— Start of Records for the exercise —
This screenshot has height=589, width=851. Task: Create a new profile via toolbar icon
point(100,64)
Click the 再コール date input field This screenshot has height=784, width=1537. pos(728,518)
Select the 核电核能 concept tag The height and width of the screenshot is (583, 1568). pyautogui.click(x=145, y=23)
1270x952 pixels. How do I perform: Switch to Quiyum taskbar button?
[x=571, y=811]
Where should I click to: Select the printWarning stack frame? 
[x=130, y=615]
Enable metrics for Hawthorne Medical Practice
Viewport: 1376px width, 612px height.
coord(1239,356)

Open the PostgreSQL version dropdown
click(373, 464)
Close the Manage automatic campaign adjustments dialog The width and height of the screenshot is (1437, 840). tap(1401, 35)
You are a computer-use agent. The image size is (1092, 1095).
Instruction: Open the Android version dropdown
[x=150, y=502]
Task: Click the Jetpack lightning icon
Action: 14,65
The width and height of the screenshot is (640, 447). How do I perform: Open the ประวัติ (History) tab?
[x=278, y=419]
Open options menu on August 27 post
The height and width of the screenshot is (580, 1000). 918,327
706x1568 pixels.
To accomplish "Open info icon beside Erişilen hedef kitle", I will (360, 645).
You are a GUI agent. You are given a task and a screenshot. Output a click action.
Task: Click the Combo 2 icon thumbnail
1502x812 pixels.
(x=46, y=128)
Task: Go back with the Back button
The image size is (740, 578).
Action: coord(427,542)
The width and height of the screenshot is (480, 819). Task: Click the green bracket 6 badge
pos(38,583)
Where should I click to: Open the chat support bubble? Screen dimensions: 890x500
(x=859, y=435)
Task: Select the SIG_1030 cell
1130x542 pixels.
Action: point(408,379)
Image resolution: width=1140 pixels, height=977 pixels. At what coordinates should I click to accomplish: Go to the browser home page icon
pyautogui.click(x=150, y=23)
— End of Records for the exercise —
Rewrite all of the records above, replacing "dropdown" with "drop-down list" wherever it appears and leaving everything else unchanged.

Result of the exercise:
This screenshot has height=589, width=851. Task: Create a new profile via toolbar icon
point(100,64)
Click the 再コール date input field This screenshot has height=784, width=1537. pos(728,518)
Select the 核电核能 concept tag The height and width of the screenshot is (583, 1568). pyautogui.click(x=145, y=23)
1270x952 pixels. How do I perform: Switch to Quiyum taskbar button?
[x=571, y=811]
Where should I click to: Select the printWarning stack frame? 
[x=130, y=615]
Enable metrics for Hawthorne Medical Practice
Viewport: 1376px width, 612px height.
coord(1239,356)

Open the PostgreSQL version drop-down list
click(373, 464)
Close the Manage automatic campaign adjustments dialog The width and height of the screenshot is (1437, 840). tap(1401, 35)
You are a computer-use agent. The image size is (1092, 1095).
Instruction: Open the Android version drop-down list
[x=150, y=502]
Task: Click the Jetpack lightning icon
Action: 14,65
The width and height of the screenshot is (640, 447). How do I perform: Open the ประวัติ (History) tab?
[x=278, y=419]
Open options menu on August 27 post
The height and width of the screenshot is (580, 1000). 918,327
706x1568 pixels.
To accomplish "Open info icon beside Erişilen hedef kitle", I will (360, 645).
You are a GUI agent. You are given a task and a screenshot. Output a click action.
Task: Click the Combo 2 icon thumbnail
1502x812 pixels.
(x=46, y=128)
Task: Go back with the Back button
The image size is (740, 578).
Action: coord(427,542)
The width and height of the screenshot is (480, 819). Task: Click the green bracket 6 badge
pos(38,583)
Where should I click to: Open the chat support bubble? Screen dimensions: 890x500
(x=859, y=435)
Task: Select the SIG_1030 cell
1130x542 pixels.
Action: point(408,379)
Image resolution: width=1140 pixels, height=977 pixels. At what coordinates should I click to accomplish: Go to the browser home page icon
pyautogui.click(x=150, y=23)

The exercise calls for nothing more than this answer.